## [Task objective]
Print the line that has "parchment paper (518, 1133)" in it, then every remaining line of the data, exactly and without anything extra.

## [Provided entries]
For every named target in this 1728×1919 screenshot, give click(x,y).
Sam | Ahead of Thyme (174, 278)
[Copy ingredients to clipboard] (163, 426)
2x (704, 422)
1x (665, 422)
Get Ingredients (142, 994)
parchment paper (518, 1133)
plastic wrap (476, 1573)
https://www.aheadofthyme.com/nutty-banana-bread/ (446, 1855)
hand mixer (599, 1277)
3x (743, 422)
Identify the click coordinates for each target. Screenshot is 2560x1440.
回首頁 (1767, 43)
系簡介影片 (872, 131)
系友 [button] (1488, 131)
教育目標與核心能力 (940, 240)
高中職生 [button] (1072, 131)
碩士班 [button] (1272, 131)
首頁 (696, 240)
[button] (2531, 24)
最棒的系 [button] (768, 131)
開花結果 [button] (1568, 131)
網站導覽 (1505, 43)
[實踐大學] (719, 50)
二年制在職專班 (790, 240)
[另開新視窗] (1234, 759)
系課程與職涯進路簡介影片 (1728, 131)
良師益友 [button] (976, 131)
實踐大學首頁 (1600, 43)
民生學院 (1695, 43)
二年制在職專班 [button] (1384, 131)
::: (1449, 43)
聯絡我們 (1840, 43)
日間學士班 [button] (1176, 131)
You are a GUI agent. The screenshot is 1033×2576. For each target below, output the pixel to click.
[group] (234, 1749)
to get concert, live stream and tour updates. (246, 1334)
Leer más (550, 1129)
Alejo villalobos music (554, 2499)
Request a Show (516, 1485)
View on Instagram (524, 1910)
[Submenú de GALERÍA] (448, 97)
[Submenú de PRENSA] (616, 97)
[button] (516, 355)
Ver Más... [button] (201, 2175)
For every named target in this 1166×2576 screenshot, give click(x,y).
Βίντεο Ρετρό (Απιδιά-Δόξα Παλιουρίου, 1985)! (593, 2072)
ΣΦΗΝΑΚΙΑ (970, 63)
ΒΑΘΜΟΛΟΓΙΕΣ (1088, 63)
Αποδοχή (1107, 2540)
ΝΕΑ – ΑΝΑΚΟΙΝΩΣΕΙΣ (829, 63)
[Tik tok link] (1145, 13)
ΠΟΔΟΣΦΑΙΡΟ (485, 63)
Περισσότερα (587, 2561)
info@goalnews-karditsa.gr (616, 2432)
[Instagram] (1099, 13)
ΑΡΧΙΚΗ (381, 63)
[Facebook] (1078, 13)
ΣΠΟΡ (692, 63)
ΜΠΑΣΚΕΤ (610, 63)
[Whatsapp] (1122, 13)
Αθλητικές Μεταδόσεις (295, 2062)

## [Reply to the exercise]
parchment paper (518, 1133)
plastic wrap (476, 1573)
https://www.aheadofthyme.com/nutty-banana-bread/ (446, 1855)
hand mixer (599, 1277)
3x (743, 422)
Identify the click coordinates for each target. Screenshot is 2560x1440.
回首頁 (1767, 43)
系簡介影片 (872, 131)
系友 [button] (1488, 131)
教育目標與核心能力 (940, 240)
高中職生 [button] (1072, 131)
碩士班 [button] (1272, 131)
首頁 (696, 240)
[button] (2531, 24)
最棒的系 [button] (768, 131)
開花結果 [button] (1568, 131)
網站導覽 (1505, 43)
[實踐大學] (719, 50)
二年制在職專班 (790, 240)
[另開新視窗] (1234, 759)
系課程與職涯進路簡介影片 (1728, 131)
良師益友 [button] (976, 131)
實踐大學首頁 (1600, 43)
民生學院 (1695, 43)
二年制在職專班 [button] (1384, 131)
::: (1449, 43)
聯絡我們 (1840, 43)
日間學士班 [button] (1176, 131)
You are a GUI agent. The screenshot is 1033×2576. For each target below, output the pixel to click.
[group] (234, 1749)
to get concert, live stream and tour updates. (246, 1334)
Leer más (550, 1129)
Alejo villalobos music (554, 2499)
Request a Show (516, 1485)
View on Instagram (524, 1910)
[Submenú de GALERÍA] (448, 97)
[Submenú de PRENSA] (616, 97)
[button] (516, 355)
Ver Más... [button] (201, 2175)
For every named target in this 1166×2576 screenshot, give click(x,y).
Βίντεο Ρετρό (Απιδιά-Δόξα Παλιουρίου, 1985)! (593, 2072)
ΣΦΗΝΑΚΙΑ (970, 63)
ΒΑΘΜΟΛΟΓΙΕΣ (1088, 63)
Αποδοχή (1107, 2540)
ΝΕΑ – ΑΝΑΚΟΙΝΩΣΕΙΣ (829, 63)
[Tik tok link] (1145, 13)
ΠΟΔΟΣΦΑΙΡΟ (485, 63)
Περισσότερα (587, 2561)
info@goalnews-karditsa.gr (616, 2432)
[Instagram] (1099, 13)
ΑΡΧΙΚΗ (381, 63)
[Facebook] (1078, 13)
ΣΠΟΡ (692, 63)
ΜΠΑΣΚΕΤ (610, 63)
[Whatsapp] (1122, 13)
Αθλητικές Μεταδόσεις (295, 2062)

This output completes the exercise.